Cash-only businesses are pushing customers away
The rising popularity of payments technology has also resulted in more negative consumer sentiment towards cash-only businesses, with our research revealing that three-quarters of Australians now believe cash-only businesses are old-fashioned and out of touch.
Not accepting cards, and other cashless forms of payment, is now negatively impacting the bottom line for cash-only businesses, which lose an average of 8 million customers per year (41 per cent of the population) because consumers avoid places where they can’t pay by card.
Wallets are getting lighter
Consumer preference for card payments does not come as a surprise when you consider that the average Aussie is only carrying around $50 in their wallet now, with our consumer research finding that Millennials are carrying even less, with just over $30 on average.

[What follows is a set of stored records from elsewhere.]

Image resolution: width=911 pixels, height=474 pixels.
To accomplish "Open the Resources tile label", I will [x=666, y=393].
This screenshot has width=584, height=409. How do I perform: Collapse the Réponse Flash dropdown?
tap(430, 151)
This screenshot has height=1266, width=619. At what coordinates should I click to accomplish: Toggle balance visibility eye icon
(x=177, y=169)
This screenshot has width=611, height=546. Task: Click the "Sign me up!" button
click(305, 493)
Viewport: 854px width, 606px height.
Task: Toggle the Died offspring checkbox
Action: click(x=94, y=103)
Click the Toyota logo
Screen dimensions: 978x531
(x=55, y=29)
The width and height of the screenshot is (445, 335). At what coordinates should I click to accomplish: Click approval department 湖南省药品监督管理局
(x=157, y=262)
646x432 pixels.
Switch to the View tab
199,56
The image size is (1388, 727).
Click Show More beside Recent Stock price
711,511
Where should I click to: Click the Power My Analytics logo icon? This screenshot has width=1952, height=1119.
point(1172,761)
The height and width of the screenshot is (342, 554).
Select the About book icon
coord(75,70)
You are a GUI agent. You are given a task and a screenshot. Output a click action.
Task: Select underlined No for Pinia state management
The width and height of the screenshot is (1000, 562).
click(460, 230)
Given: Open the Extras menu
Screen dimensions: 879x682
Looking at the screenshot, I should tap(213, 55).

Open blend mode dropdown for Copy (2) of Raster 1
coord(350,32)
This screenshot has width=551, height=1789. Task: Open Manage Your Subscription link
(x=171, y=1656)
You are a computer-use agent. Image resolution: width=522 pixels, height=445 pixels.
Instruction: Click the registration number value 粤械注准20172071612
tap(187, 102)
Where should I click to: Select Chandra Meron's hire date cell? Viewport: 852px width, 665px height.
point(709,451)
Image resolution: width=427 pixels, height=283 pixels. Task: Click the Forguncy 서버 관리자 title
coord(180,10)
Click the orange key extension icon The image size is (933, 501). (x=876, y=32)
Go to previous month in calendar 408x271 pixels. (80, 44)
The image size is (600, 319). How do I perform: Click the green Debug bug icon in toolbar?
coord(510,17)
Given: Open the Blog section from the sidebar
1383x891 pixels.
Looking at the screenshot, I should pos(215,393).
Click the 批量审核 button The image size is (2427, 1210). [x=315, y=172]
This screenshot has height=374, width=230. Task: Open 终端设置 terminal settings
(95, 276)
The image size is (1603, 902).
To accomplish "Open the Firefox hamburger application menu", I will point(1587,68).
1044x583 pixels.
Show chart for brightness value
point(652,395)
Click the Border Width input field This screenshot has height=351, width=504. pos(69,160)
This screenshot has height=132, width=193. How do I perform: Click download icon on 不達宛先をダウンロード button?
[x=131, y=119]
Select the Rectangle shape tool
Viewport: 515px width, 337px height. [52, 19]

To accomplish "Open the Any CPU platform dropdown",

Even the recent removal of ATM fees by Australia’s biggest banks hasn’t seemed to sway consumer behaviour, with 2.5 million people reporting they hadn’t withdrawn money in at least four weeks, and a further 2.3 million stating they couldn’t remember the last time they visited an ATM.
We have a digital future
With the numbers heavily weighted towards Australian consumers driving us to become a cashless society, SMB owners have also started to realise the benefits of digital payments.
The speed, ease and convenience of card payments is capturing the attention of savvy business owners, like Nathan Dalah, across the country. Nathan took his popular Sydney-based sashimi salad bar chain, Fishbowl, cashless earlier this year after finding cash to be interruptive and time-consuming for his business.
“Being cashless means we no longer have to rely on our growing staff members across multiple locations to physically count cash, reconcile it and take it to the bank,” says Nathan. “Card payments eliminate accounting errors and wasted time, plus the experience is better because the queues move faster and the service is cleaner.”
More than half of the business owners surveyed agree, acknowledging that their businesses will become cashless in the future, with 35 per cent believing the transition will happen in the next five years, and 10 per cent of those thinking it will happen even sooner — over the coming 12 months.